Going along the avenue of recollections, one also finds the proposal for a (non-administrative) fiscal policy that would incentivize investors to subscribe government bonds with longer maturities on the secondary market through very high rates on short-term bonds and rates equal to zero for securities with a ten-year maturity and beyond. The Treasury would have lost revenue against the advantage of the extension of maturities. It is obvious that this incentive, as was observed at the time, can only have an effect if the composition of household portfolios and the decisions of professional investors are inclined to evaluate the return on the security after tax; if, on the other hand, the yield on the security were valued gross of tax, the incentive would not have worked and the Treasury, in addition to not collecting the taxes, would not even have enjoyed the reduction in interest expense. In the midst of uncertainty, this road too was abandoned and today it seems inappropriate to try to bring it back to life due to the opacity of the contracts and financial instruments that the most famous professional studies could suggest.

Still on the avenue of recollections we meet 1992 during which the spread (see attached graph) moved between a minimum of 464 basis points in the first quarter of 1992 and almost 700 basis points in the fourth quarter of the same year (it will reach a minimum of 23 basis points in the first quarter of 1999). For its part, the debt to GDP ratio was 105%, rising rapidly towards the 120% it reached in 1994, as it is today. Everyone remembers that in September 1992 the lira left the EMS exchange rate agreements despite the measures adopted by the Amato government in July 1992, followed by the maxi maneuver in October of the same year. However, even then there was no hypothesis of returning to the administrative management of the public debt; the succession of credible governments both domestically and internationally was enough to bring Italy into the Euro, which in turn brought the Italian economy back on the path of financial stability and with it the magic on the financial markets.

Finally, a light version of consolidation could be found once again in the old toolbox, using the policy of portfolio constraints for the most diverse categories of investors. Difficult if not impossible path to take considering that foreign investors hold over 50% of the Italian public debt. As in 1926, the consequences would be disastrous for subsequent issues of Italian public debt securities.

There are no shortcuts – such as administrative solutions – to public debt problems. Likewise, it is not advisable to retrace the avenue of memories to rediscover old tools. All that remains, therefore, is to return to today's politics and its responsibilities, taking up the words of J. Schumpeter to this end, namely that the budget "is nothing but the skeleton of the state stripped of all fallacious ideologies (...) and that history taxation of a people is an essential part of its general history” (J. Schumpeter, State and inflation, Boringhieri 1983, p. 193).

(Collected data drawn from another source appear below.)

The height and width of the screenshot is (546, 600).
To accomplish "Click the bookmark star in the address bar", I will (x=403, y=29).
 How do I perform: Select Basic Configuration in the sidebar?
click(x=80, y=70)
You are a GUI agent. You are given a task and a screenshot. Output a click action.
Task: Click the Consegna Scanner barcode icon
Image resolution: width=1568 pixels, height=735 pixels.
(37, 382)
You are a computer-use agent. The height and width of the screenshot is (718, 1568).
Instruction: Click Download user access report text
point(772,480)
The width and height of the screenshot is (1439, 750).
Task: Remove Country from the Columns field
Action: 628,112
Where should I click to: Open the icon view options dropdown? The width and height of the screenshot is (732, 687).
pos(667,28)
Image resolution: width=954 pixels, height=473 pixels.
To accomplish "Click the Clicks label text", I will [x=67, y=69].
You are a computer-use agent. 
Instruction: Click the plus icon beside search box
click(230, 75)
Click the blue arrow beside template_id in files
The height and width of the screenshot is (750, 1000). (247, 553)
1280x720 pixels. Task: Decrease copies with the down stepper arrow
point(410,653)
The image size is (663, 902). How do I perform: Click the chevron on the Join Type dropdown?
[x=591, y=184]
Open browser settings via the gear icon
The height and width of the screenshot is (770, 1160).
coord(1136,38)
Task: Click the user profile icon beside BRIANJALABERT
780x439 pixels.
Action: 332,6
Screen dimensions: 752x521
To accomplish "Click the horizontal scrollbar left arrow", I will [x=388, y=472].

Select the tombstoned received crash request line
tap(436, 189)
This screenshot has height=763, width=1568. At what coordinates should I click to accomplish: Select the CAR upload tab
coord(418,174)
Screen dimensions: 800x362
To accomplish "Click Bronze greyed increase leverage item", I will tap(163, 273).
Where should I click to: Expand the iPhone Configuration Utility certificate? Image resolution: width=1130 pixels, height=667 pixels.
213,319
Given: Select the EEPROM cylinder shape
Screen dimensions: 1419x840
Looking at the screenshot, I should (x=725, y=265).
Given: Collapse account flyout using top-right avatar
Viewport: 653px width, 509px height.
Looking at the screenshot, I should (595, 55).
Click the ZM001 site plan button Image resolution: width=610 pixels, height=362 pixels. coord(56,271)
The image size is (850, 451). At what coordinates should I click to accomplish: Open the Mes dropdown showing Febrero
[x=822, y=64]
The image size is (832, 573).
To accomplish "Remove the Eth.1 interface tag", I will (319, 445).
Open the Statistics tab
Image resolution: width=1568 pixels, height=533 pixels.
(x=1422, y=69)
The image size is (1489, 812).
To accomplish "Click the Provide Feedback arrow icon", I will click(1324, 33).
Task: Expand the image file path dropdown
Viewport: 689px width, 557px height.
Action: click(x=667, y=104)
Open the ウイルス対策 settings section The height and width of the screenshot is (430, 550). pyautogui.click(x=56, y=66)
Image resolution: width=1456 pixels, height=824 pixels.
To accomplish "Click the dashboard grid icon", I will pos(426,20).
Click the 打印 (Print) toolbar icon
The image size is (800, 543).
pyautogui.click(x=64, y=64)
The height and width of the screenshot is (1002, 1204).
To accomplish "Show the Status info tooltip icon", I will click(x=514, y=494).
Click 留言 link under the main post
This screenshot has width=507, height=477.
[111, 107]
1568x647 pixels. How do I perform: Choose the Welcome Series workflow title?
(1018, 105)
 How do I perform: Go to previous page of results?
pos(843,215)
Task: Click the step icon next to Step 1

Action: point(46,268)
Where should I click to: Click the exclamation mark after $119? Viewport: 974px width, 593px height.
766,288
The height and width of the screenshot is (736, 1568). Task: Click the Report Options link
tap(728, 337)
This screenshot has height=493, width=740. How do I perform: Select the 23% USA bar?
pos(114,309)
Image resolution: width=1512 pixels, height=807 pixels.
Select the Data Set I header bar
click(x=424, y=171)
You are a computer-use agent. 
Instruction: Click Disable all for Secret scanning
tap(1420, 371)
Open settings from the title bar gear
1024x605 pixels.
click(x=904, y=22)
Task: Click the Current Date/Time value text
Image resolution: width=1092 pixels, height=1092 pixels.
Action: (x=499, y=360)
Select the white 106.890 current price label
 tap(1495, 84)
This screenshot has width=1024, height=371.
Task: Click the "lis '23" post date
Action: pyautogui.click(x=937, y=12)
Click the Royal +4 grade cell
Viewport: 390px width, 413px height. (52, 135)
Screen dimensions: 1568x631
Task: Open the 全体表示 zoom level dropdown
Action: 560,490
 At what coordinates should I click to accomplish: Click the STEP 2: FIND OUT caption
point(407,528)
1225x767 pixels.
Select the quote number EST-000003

Rediscovering the contents of the toolbox in the attic is never something a country can pride itself on, but even in this case the same tools would fail if the government did not appear quick and decisive with the clear aim of dispelling any uncertainty. The solution to problems, whatever the tools and the revisited box, therefore returns to the hands of politics.

If we look at the attached graph, we conclude that the policies that brought Italy into the Euro constituted a turning point in the general history of Italy, which unfortunately was not followed up. It seems trivial to repeat it, but the magic that has dissolved can only return with a policy that wants and knows how to imprint a new turning point in the general history of Italy with absolute internal and international credibility. Will our heroes (so to speak) of today be able to bring the spread back to no more than 23 basis points?